*Bounty: 50*

*Bounty: 50*

I have spent a lot of time reading book chapters, articles, online tutorials, etc., but with no clear answer (mostly because they only describe one-way ANOVA or other very specific applications). There have also been many similar questions on this site, but again no satisfactory answer for my purposes.

**In essence, I’d like to know the clear and straightforward (non-technical), and completely generalizable (and practically implementable) answer for how to test the (in)famous ANOVA normality assumption given any number of within-subject or between-subject factors (with any number of levels).**

At least this tutorial advises to test the normality of every single cell, i.e. every possible combination of each level of each factor – but no references or detailed reasoning is given, and it seems quite extreme for complex designs. But most others (e.g. this answer or this book chapter or this video tutorial) suggests that only the residuals should be tested (regardless of within/between factors). Even if I assume that this is latter true, the question remains: which residuals should be tested?

In the following, I use the `R`

function `stats:aov`

output to illustrate in an example some potential answers.

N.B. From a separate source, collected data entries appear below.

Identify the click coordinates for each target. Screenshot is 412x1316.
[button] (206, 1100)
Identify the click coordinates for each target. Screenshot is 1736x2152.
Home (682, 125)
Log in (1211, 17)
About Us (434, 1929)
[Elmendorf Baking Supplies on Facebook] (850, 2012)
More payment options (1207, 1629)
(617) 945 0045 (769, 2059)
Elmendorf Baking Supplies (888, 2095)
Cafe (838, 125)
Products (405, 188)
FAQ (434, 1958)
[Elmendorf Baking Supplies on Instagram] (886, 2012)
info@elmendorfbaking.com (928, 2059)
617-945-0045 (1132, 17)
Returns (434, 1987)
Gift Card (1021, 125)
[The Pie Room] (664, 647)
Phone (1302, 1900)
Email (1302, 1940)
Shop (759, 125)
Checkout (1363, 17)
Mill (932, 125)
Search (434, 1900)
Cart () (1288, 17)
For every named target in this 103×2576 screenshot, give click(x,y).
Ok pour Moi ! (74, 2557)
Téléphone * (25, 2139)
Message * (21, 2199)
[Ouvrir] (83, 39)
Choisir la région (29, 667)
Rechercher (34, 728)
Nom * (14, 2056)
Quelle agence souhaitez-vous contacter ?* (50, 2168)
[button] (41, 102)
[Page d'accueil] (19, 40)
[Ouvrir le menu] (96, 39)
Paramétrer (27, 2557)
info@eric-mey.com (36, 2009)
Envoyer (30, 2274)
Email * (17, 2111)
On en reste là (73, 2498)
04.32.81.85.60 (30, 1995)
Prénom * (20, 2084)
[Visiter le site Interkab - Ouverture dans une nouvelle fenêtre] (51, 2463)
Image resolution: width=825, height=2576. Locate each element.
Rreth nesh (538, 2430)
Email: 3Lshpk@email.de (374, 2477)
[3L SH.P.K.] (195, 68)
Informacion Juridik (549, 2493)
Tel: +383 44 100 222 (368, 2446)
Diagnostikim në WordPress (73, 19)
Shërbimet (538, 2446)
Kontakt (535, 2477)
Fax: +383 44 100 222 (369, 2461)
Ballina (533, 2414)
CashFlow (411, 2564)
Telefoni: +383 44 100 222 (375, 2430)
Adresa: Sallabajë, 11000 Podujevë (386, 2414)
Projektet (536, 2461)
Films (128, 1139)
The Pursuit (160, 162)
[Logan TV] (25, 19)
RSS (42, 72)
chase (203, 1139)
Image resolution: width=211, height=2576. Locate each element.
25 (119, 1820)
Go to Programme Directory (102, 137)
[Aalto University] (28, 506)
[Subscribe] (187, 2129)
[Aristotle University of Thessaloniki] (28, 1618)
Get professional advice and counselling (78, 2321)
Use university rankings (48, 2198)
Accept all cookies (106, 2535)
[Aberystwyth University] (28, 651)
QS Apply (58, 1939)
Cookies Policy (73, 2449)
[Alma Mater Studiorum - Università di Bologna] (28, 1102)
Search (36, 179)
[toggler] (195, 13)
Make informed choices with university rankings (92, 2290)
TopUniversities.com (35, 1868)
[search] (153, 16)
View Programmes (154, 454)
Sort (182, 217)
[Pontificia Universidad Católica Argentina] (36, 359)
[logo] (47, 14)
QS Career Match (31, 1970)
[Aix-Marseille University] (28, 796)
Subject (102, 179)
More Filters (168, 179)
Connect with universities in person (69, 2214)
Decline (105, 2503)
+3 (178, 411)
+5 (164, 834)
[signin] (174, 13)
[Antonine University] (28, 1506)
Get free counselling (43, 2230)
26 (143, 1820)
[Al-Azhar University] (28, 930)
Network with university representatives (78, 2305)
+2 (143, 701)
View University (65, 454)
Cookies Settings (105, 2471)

I have a hypothetical dataset. Each individual subject is denoted with "`subject_id`

". There are two between-subject factors: "`btwn_X`

" and "`btwn_Y`

". There are also two within-subject factors: "`wthn_X`

" and "`wthn_Y`

". The aov object `aov_obj`

returns the following:

```
Grand Mean: 523.3064
Stratum 1: subject_id
Terms:
btwn_X btwn_Y btwn_X:btwn_Y Residuals
Sum of Squares 393209.0 45184.5 9583.3 1768261.2
Deg. of Freedom 1 1 1 132
Residual standard error: 115.7407
9 out of 12 effects not estimable
Estimated effects may be unbalanced
Stratum 2: subject_id:wthn_X
Terms:
wthn_X btwn_X:wthn_X btwn_Y:wthn_X btwn_X:btwn_Y:wthn_X Residuals
Sum of Squares 273876.35 262325.82 192.19 663.69 199702.58
Deg. of Freedom 1 1 1 1 132
Residual standard error: 38.89599
4 out of 8 effects not estimable
Estimated effects may be unbalanced
Stratum 3: subject_id:wthn_Y
Terms:
wthn_Y btwn_X:wthn_Y btwn_Y:wthn_Y btwn_X:btwn_Y:wthn_Y Residuals
Sum of Squares 20514.4 27879.9 85348.2 15667.3 325852.8
Deg. of Freedom 1 1 1 1 132
Residual standard error: 49.68483
4 out of 8 effects not estimable
Estimated effects may be unbalanced
Stratum 4: subject_id:wthn_X:wthn_Y
Terms:
wthn_X:wthn_Y btwn_X:wthn_X:wthn_Y btwn_Y:wthn_X:wthn_Y btwn_X:btwn_Y:wthn_X:wthn_Y Residuals
Sum of Squares 1042.83 1070.27 5202.57 5791.20 78756.74
Deg. of Freedom 1 1 1 1 132
Residual standard error: 24.42626
Estimated effects may be unbalanced
```

I can access the following residuals (see here for more details):

```
aov_obj$subject_id$residuals
aov_obj$`subject_id:wthn_X`$residuals
aov_obj$`subject_id:wthn_Y`$residuals
aov_obj$`subject_id:wthn_X:wthn_Y`$residuals
```

Based on this answer, it would seem that each of these variables should be tested separately for normality. Alternatively, perhaps only `subject_id:wthn_X:wthn_Y$residuals`

. (Yet again, perhaps each cell should be tested tested separately, and residuals can be ignored.)